┌─ Exercise materials

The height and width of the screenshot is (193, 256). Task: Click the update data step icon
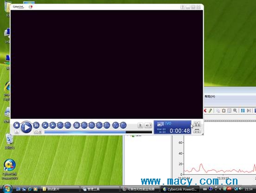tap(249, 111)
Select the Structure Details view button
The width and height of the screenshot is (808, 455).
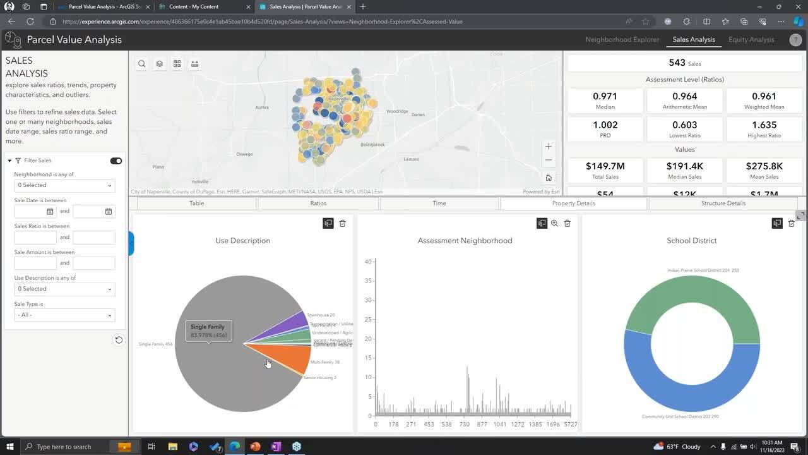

└─
┌─ Exercise materials

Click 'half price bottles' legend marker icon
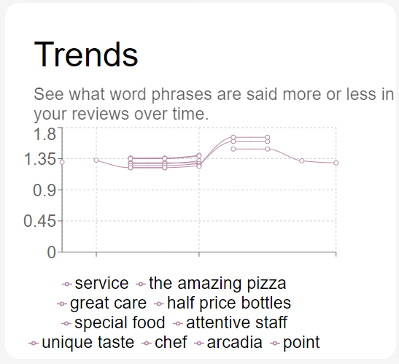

└─

What to print is the stretch of entries from the line with "The height and" up to and including the line with "The width and". Please print it exactly and leave out the pictures.

The height and width of the screenshot is (193, 256). Task: Click the update data step icon
tap(249, 111)
Select the Structure Details view button
The width and height of the screenshot is (808, 455).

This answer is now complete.